Why were elegant tea gowns considered scandalous in Victorian times?

Tea gowns became popular attire for women in the Victorian and Edwardian age, making their first appearance in the 1870s. They were made of flimsy chiffon or fine silk, often trimmed with an abundance of feathery lace. For the cooler months they could include features of softly draped velvet.

Although tea gowns were of European design, they were strongly influenced by the Japanese kimono, which had been worn by Japanese women for many centuries to conduct their highly formalised tea ceremony. The tea gown fashion arrived in America at around the same time as in Britain, and many fine examples can be seen in the V&A Museum in London, as well as in New York’s Metropolitan Museum of Art. 

However, the introduction of this new form of attire brought with it a strict code of etiquette: a tea gown was only to be worn for entertaining guests in one’s own home and was on no account to be worn anywhere else, even for a visit to the home of a close female friend or family member. In late 19th century society, whether in London, Paris or New York, there was a rationale for this. Their unstructured lines and light, sometimes sheer, fabrics meant tea gowns could be worn without a restricting corset underneath, and therefore a woman’s natural curves would be on open display. Remember, this was during the era of tightly laced corsets (ouch!) and wire framed bustles.  

But for some women the tea gown offered even greater freedoms than that of comfort.  

With no corset strings to lace and pull, there was no need for a maid to help the lady of the house in getting dressed. A woman could entertain in her private rooms and not require the services of her maid. So, at times the tea gown fashion would lead to other temptations apart from whatever sweet treats were served on the tea tray. Are you getting the picture?
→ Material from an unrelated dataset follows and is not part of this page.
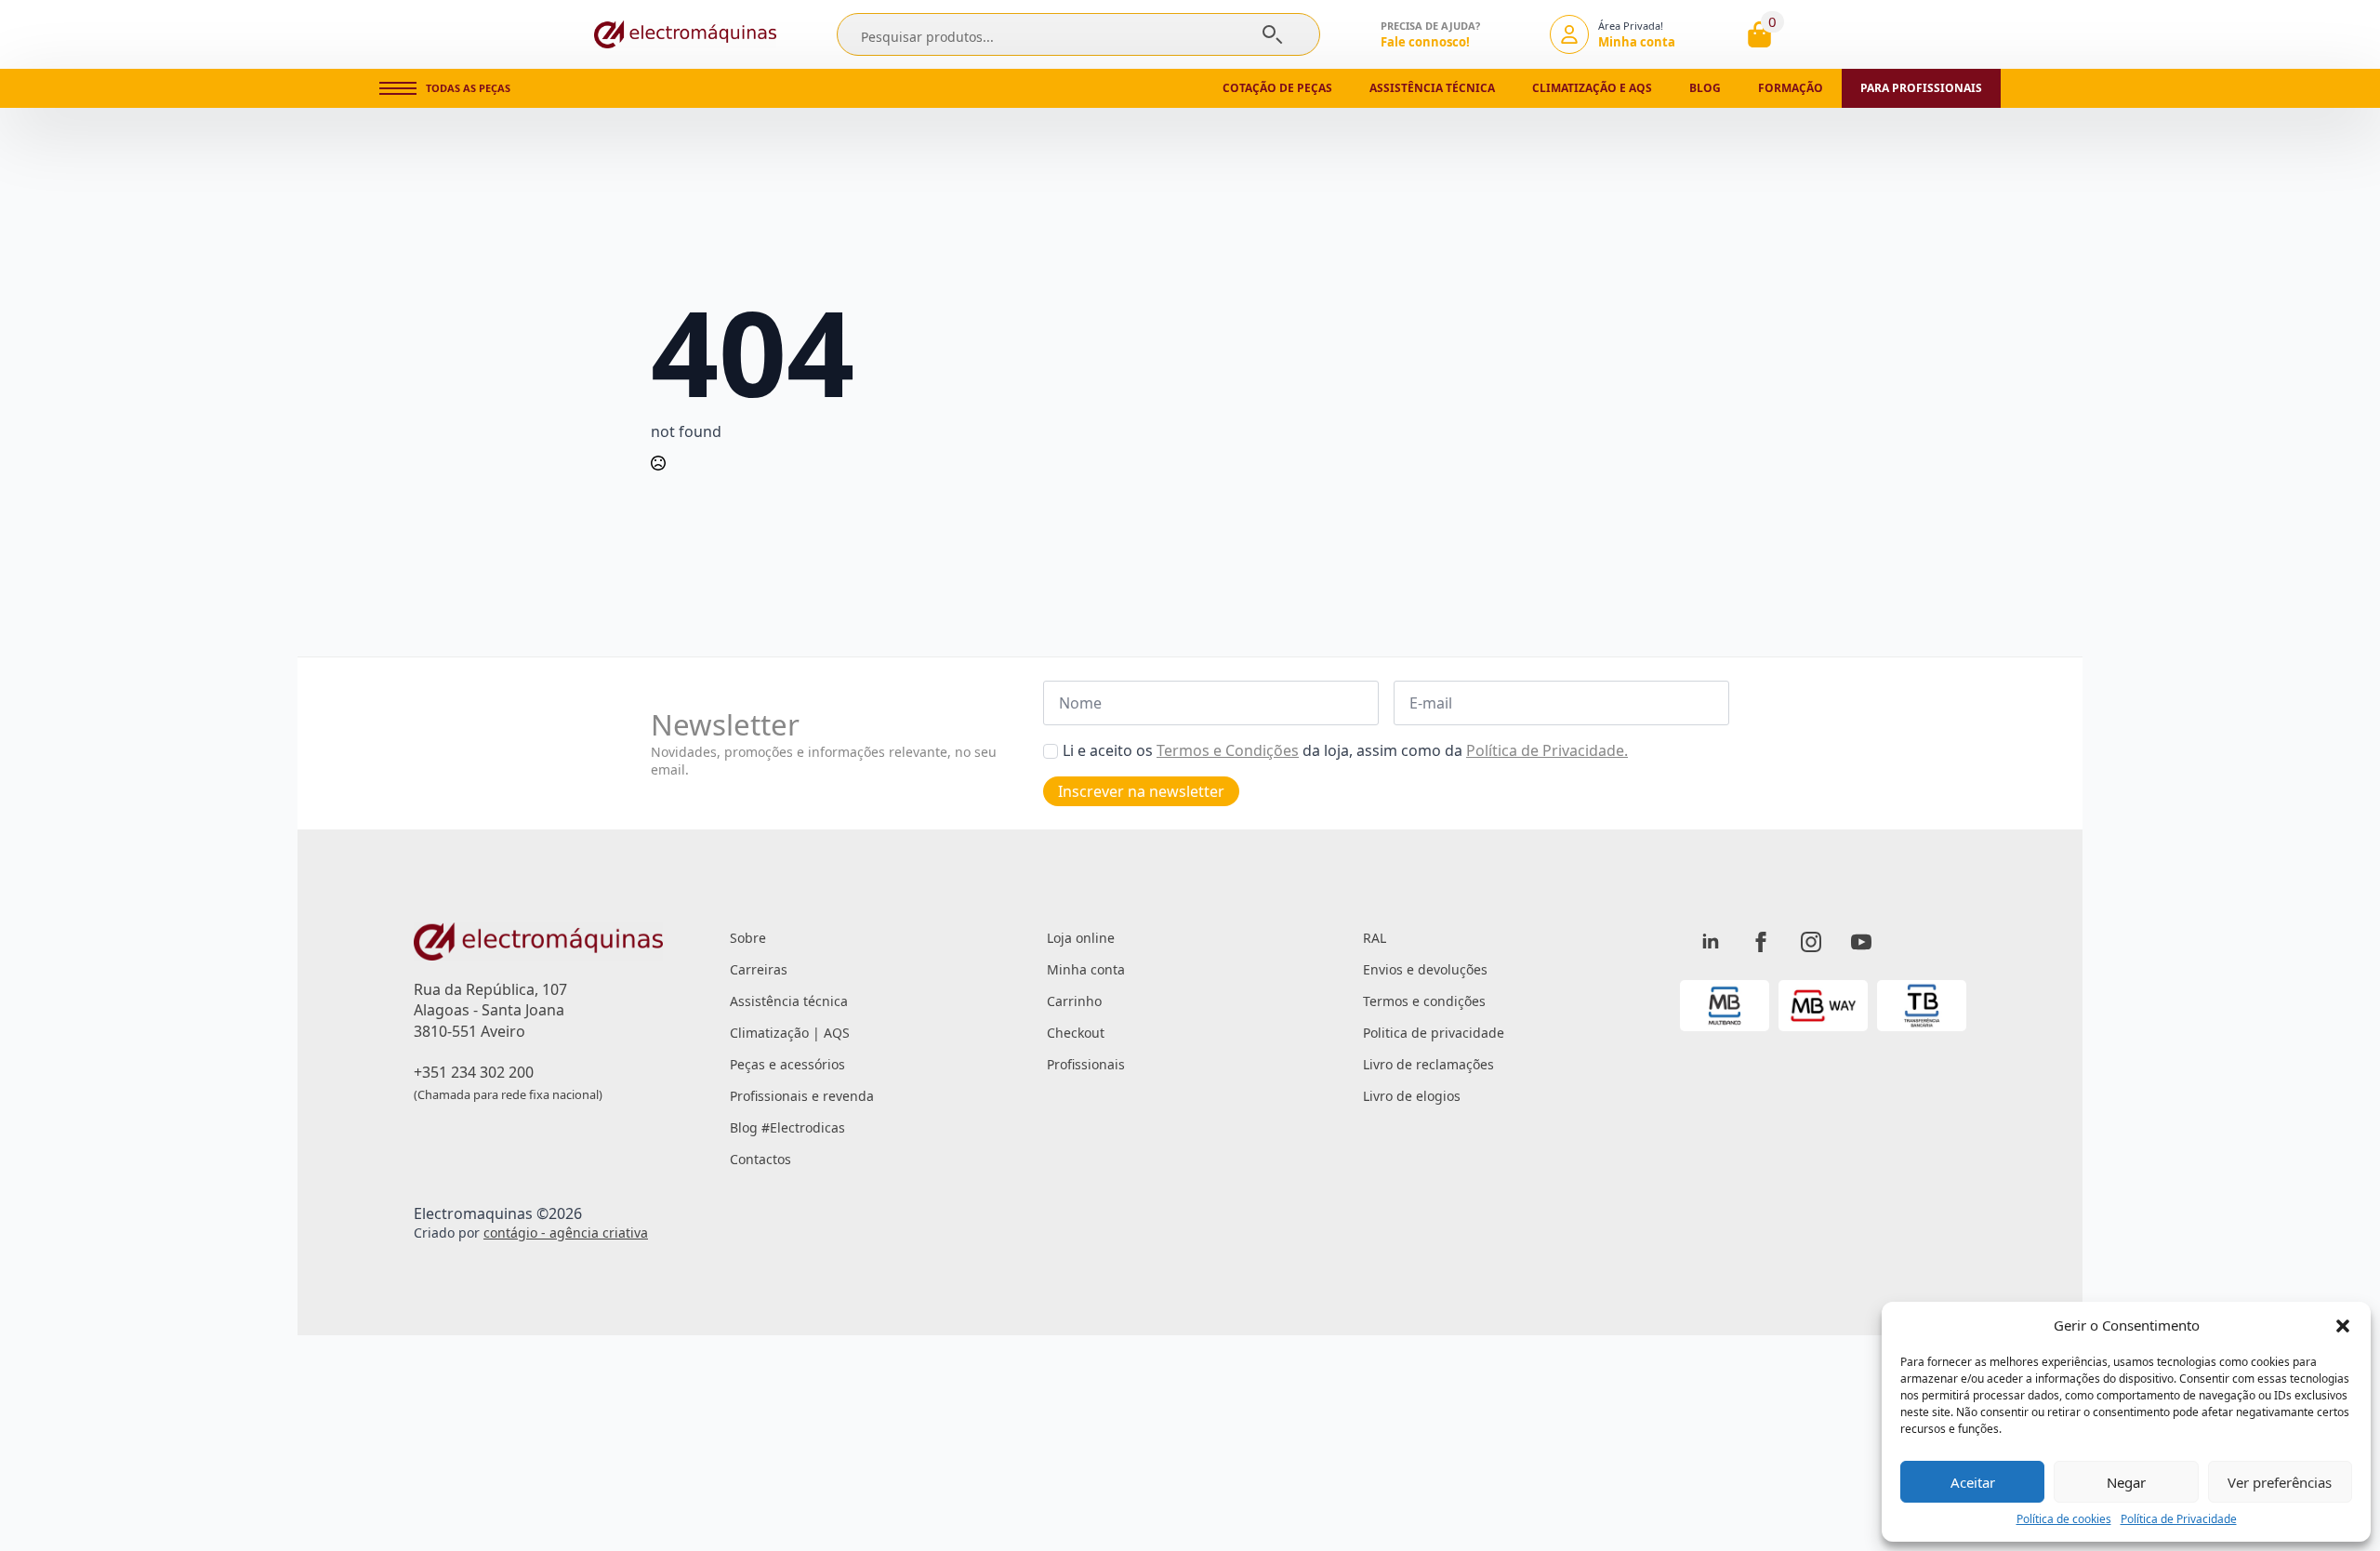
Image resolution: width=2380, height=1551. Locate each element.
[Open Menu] (397, 88)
Normally worn between 5pm and 7pm, the tea gown gave rise to the suggestive French phrase ‘cinq à sept‘. This referred to the accepted hours when a lady’s lover was received in her boudoir, the time of day when a maid wouldn’t be needed to help her dress and undress. The lady of the house’s lovers were sometimes entertained with the tacit understanding of her own husband. Said spouse would know not to enter his wife’s rooms at that hour (and in fact, was most likely out meeting his own paramour), and with the collusion of discreet servants, the lady would announce herself ‘at home’ to no one, except of course her gentleman caller.

It wasn’t only in the ‘départemente d’amour’ that tea gowns proved popular. Being diaphanous and flowing, and worn without the need for stomach squeezing corsets, they were blissfully comfortable. which was perhaps the main reason why women loved wearing them. 

By 1889, Good Housekeeping magazine was praising the elegance of the tea gown. ‘The most fashionable … dress for reception, is a tea-gown … It clothes the figure loosely, but gracefully’.

Although tea gowns were originally intended for midday to afternoon wear, by 1900, women started wearing tea gowns for evening dinner. Still not meant to be worn outside the hostess’s own home, they were considered suitable to be worn for an informal dinner of not more than six people.  

Despite its risqué connotations, the tea gown had become a necessary part of a lady’s wardrobe. Fashion writers of the day declared that “no season’s outfit is considered complete without an assortment of tea gowns, and upon this costume designed and intended on for the most informal wear is expended more time and forethought and planning, that it may be perfect to the most minute detail, than is often given to a velvet reception gown or a satin ball dress.”

So there we have it. The loose and flowing diaphanous tea gowns provided the normally tightly corseted Victorian and Edwardian women, even those who did not summon their afternoon lovers to the boudoir, with ‘an outlet for fantasy’.